Lines of data
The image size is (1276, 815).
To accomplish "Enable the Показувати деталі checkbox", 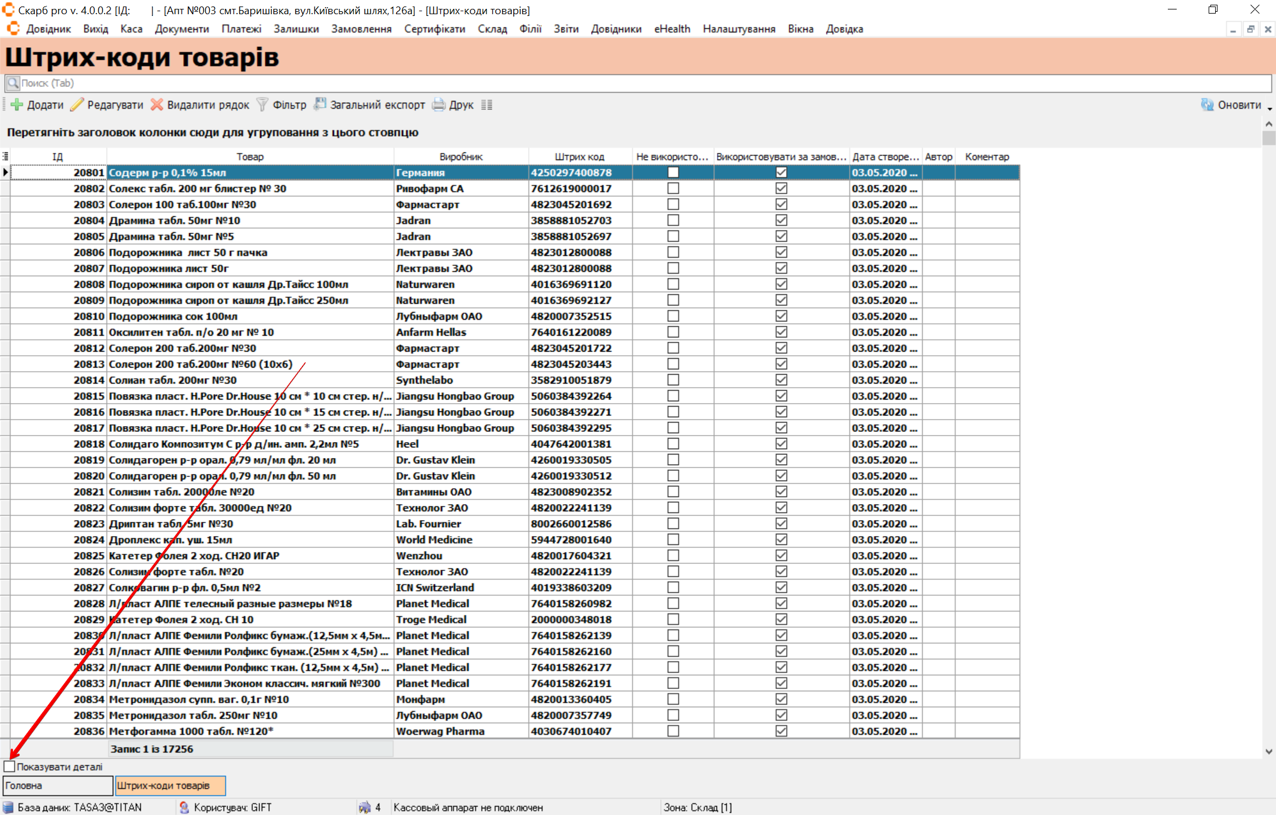I will pyautogui.click(x=9, y=767).
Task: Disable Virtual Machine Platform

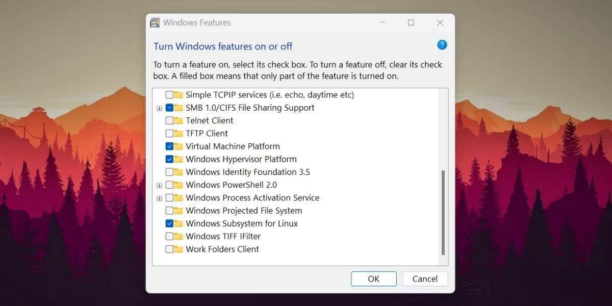Action: (168, 146)
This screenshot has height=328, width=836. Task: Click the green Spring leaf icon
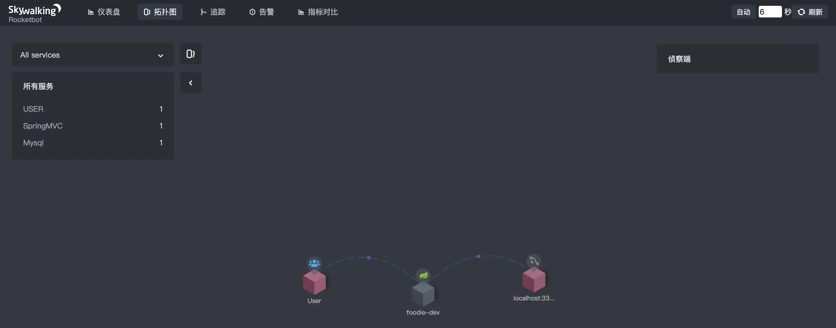423,275
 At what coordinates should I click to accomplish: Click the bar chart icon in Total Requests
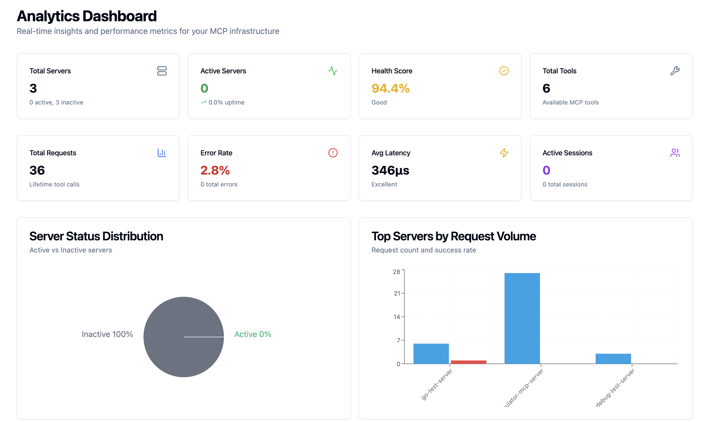[162, 153]
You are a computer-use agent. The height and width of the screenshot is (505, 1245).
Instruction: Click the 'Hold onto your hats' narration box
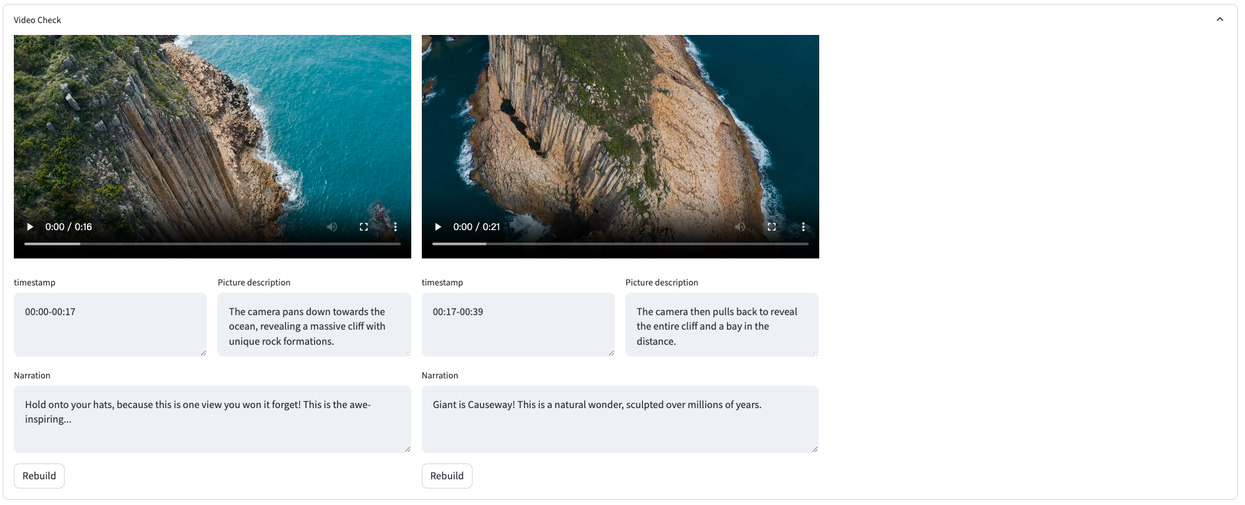click(212, 419)
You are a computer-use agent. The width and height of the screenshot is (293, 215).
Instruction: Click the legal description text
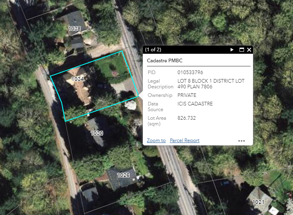click(211, 84)
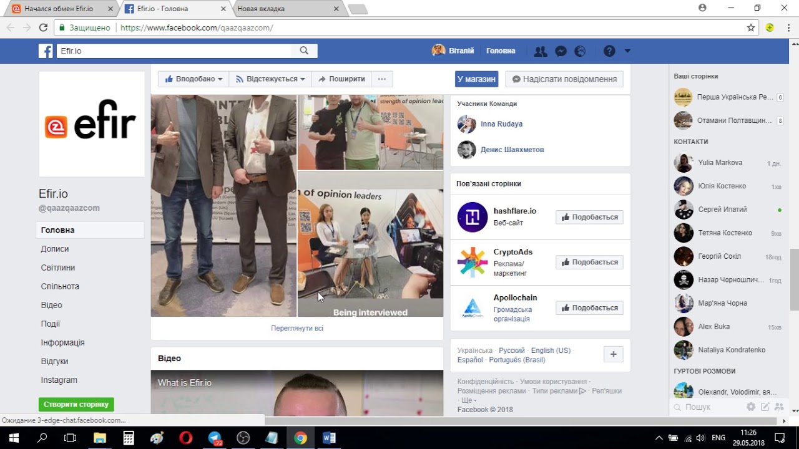This screenshot has width=799, height=449.
Task: Open Світлини in the page menu
Action: click(58, 268)
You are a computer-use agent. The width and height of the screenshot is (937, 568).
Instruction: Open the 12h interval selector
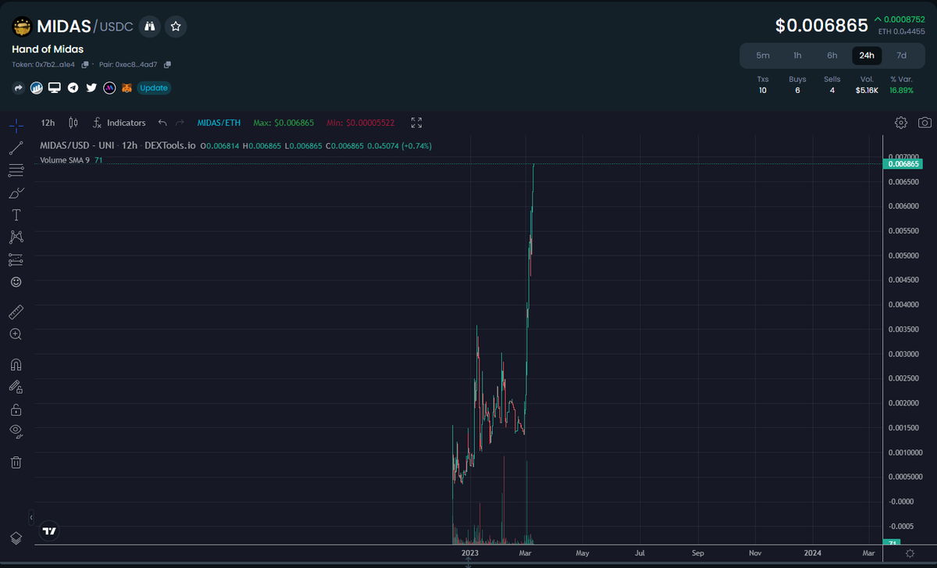click(47, 123)
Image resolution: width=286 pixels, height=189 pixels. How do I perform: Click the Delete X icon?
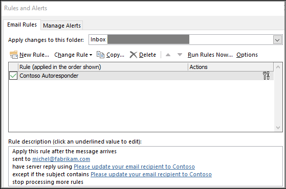pyautogui.click(x=134, y=55)
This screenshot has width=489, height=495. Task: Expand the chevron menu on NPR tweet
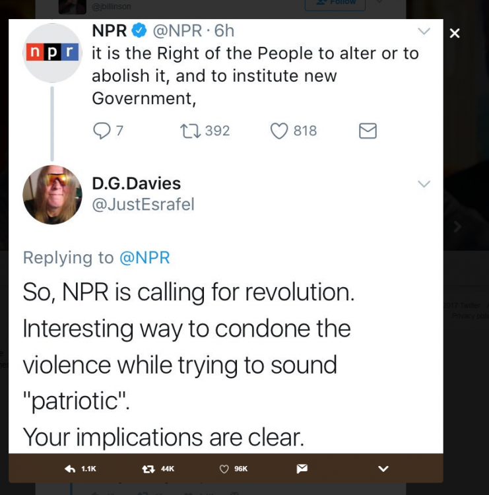(424, 31)
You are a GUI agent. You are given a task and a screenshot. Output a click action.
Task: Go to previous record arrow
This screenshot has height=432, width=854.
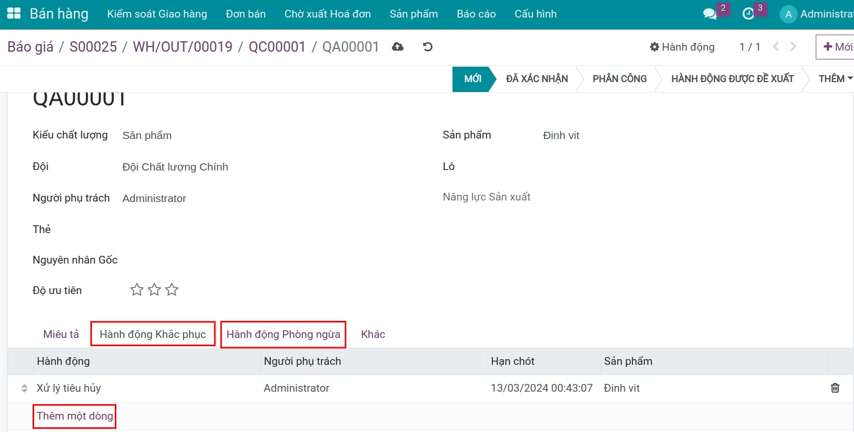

**Work required**. Arrange the rows from the line containing "You are a computer-use agent. The height" through the line containing "click(212, 419)", both included, as a JSON list of strings with one string per line and blank lines omitted. Leave the pictures out of the answer.

**Result**.
[
  "You are a computer-use agent. The height and width of the screenshot is (505, 1245).",
  "Instruction: Click the 'Hold onto your hats' narration box",
  "click(212, 419)"
]